Dorchester-based artist Josh Knowles says his relationship with music began while watching Sesame Street as a kid.
“When I was four I saw some animated segment on Sesame Street about a kid playing a violin,” said Knowles. “He was playing ‘Twinkle, Twinkle Little Star.’ He was pretty bad at first but then as he grew and practiced he got better. I guess it inspired me because I begged my parents for a violin.”
Knowles, a Worcester native, has played the violin ever since, going on to attend Berklee School of Music before moving to Dorchester to teach in the Boston area.
About a year ago, Knowles was selected to represent Dorchester as a “local luminary” in the Isabella Stewart Gardner Museum’s Neighborhood Salons, a series meant to highlight local talent who use their work to engage with the community.
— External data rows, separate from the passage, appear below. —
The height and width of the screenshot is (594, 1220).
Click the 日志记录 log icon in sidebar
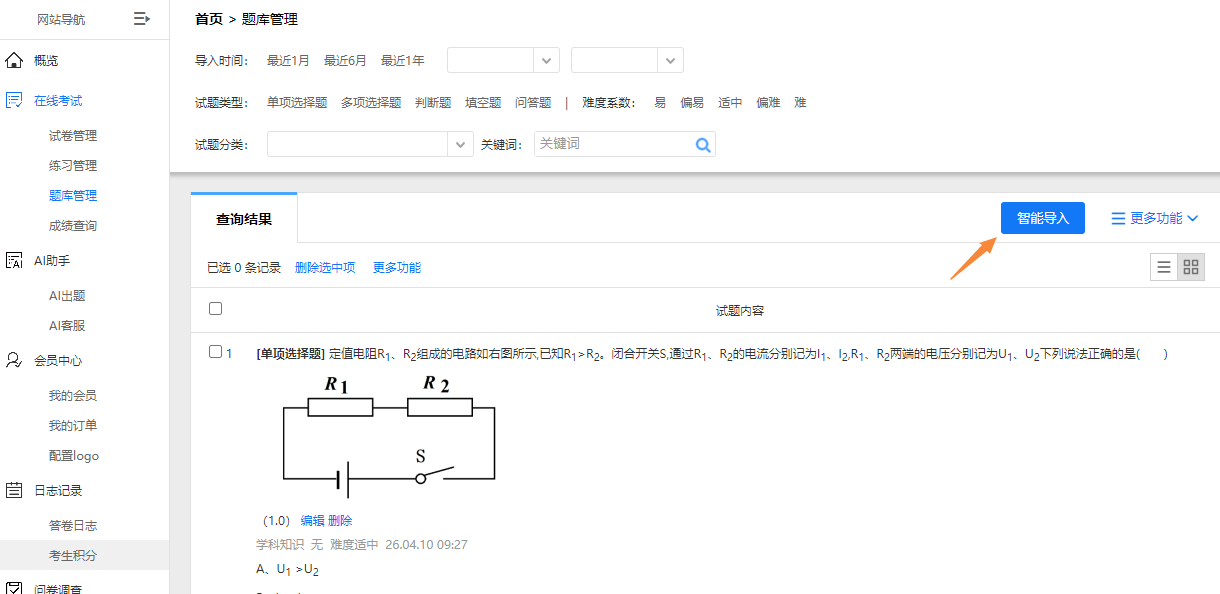point(13,490)
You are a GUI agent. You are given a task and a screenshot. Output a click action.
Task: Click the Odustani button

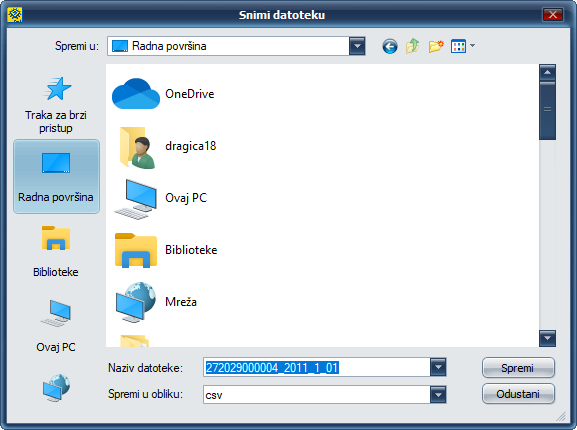[x=518, y=394]
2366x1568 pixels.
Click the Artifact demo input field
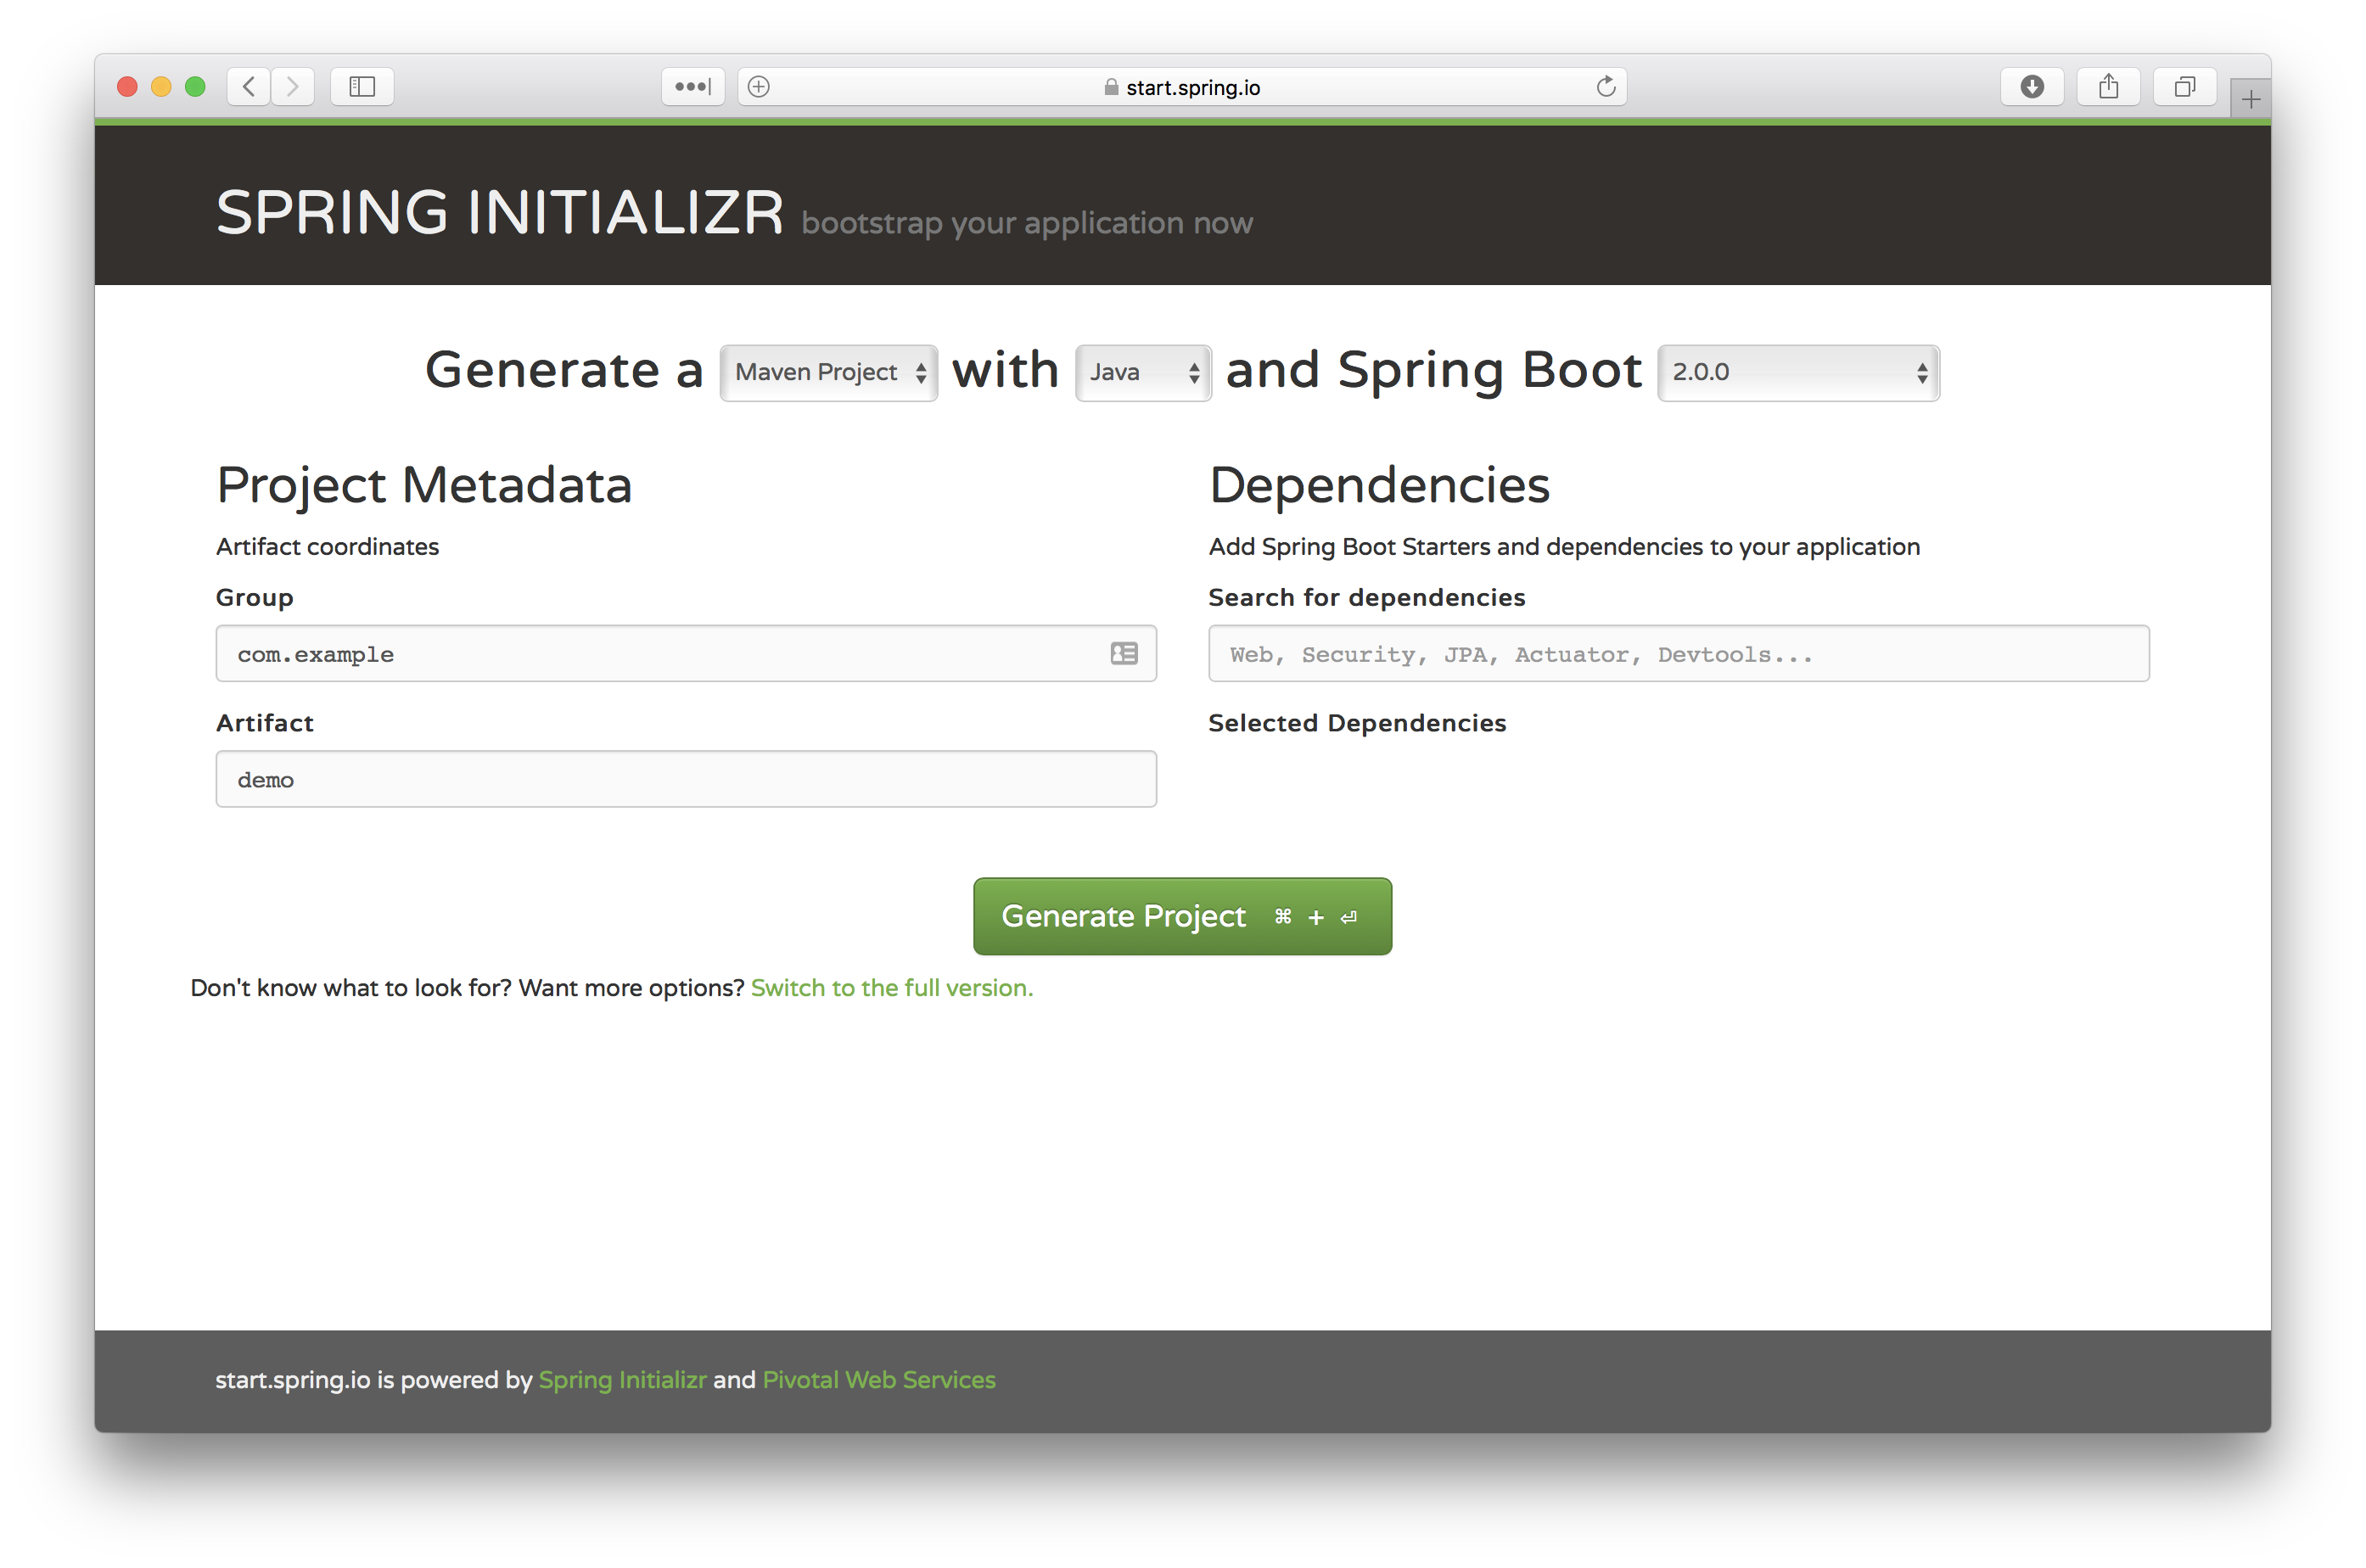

Knowles calls his collaboration with the museum one of the best artistic experiences of his life.
“It’s been so amazing for me,” says Knowles. “They genuinely treat you as an artist and give you creative space and opportunities to experiment with your work. It’s really refreshing.”
One of Knowles’ favorite spaces at the Gardner is the courtyard garden, where he often sets up with his violin and an array of looping and delay pedals to craft spacey, ethereal soundscapes.
“They are completely trusting in our creative input and output. And that’s really rare.”
When Josh isn’t performing at the museum, he’s teaching music. In addition to offering private lessons, Knowles teaches violin, guitar, voice, and piano at the Boston School of Music Arts in Dorchester. He is also an Artist and Composer-in-residence for Revolution of Hope, an orchestral program for inner-city youth based in Roxbury.
“I’ve been teaching there, writing music and arranging songs for them for four or five years now,” says Knowles. “It’s the best.”
Revolution of Hope is an after-school program founded by David France that provides string instruments and instruction to kids who otherwise wouldn’t have access to such things, whether due to familial financial constraints or limited school budgets. The program is based in the belief that music can have transformative effects on children’s cognitive and behavioral development. Knowles says after witnessing such transformations himself, he bought into France’s vision.
“His whole outlook on teaching violin is very rigorous— he wants conservatory level style of training,” says Knowles. “It’s great witnessing the trajectory of different students. A lot of kids flourish in the really structured program, and it’s so cool to see.”
Outside of teaching, Josh is busy on the weekends too, playing gigs with his indie-rock band Nemes and Stringalong, a string duo in which he and cellist Aaron Fried spin contemporary interpretations of pop songs. However, Knowles collaboration with the Gardner museum as a luminary is set to continue for the foreseeable future. In an upcoming exhibit slated for early next year, Josh says he will improvise musically along with a series of morphing digital tapestries to form a kind of multimedia work of art. It’s these kind of innovative formats that Knowles says allow him to grow as an artist and create a meaningful end product.
“I’m just trying to send as effective healing vibes with my music as I can,” he says. “It has to be healing. In this climate especially, as an artist, you’ve got to infuse some sort of positivity. And the Gardner gives such a great platform to do it.”